Sonra gördüklerinin isimlerini, hallerini ve tefsirlerini öğrenir. Gördüğünü
idrak dahî söz dinlemeyle mümkün olur. Daha sonra bu idrak ve müşahede hale
dönüşür. Bu buluş onu oluşa yükseltmek içindir. Kâmil menziline vâsıl olunca
görmekle kalmaz, Allah Teâlâ’nın inayeti ve izniyle gösterir ve buldurur.
Tâlib-i Hakk ve hakîkî olanları menzile eriştirecek hal üzre âmil ve mezun
olur. Cenâb-ı İbrahim’in Kur’ân-ı Kerîm’de geçen bir kıssasını hatırlatmakta ve
âyetlerin hikmetini bu meyânda zikretmekte fayda mülahaza ediyorum.

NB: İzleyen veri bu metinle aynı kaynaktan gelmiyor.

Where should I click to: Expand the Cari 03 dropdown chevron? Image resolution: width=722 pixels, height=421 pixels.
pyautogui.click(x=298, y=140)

Meâlen şöyle geçer: Hz. İbrahim(as) “Yâ Rabbî, sen ölüleri
nasıl diriltirsin?” diye Cenâb-ı Hakk’tan suâl eder. Cenâb-ı zü’l- Celâl
ve’l-Kemâl “İnanmıyor musun ya İbrahim?” buyurunca Hz. İbrahim “İnandım ve îmân
ettim Yâ Rabbî, lâkin kalbim mutmain olsun, lütfeyle, göster.” diyerek niyâzda
bulunur. Bunun üzerine Cenâb-ı mutlak-ı âlem Allah Teâlâ “Ya İbrahim, dört
farklı cins kuşu al, onları kesip cüzleri yani
parçalanmış olan vücûdları birbirine karıştır,
sonra birbirine geçmiş bulamacı dörde taksim edip her birini bir dağın başına
koy, sonra bu kuşları tek tek çağır.” buyurur.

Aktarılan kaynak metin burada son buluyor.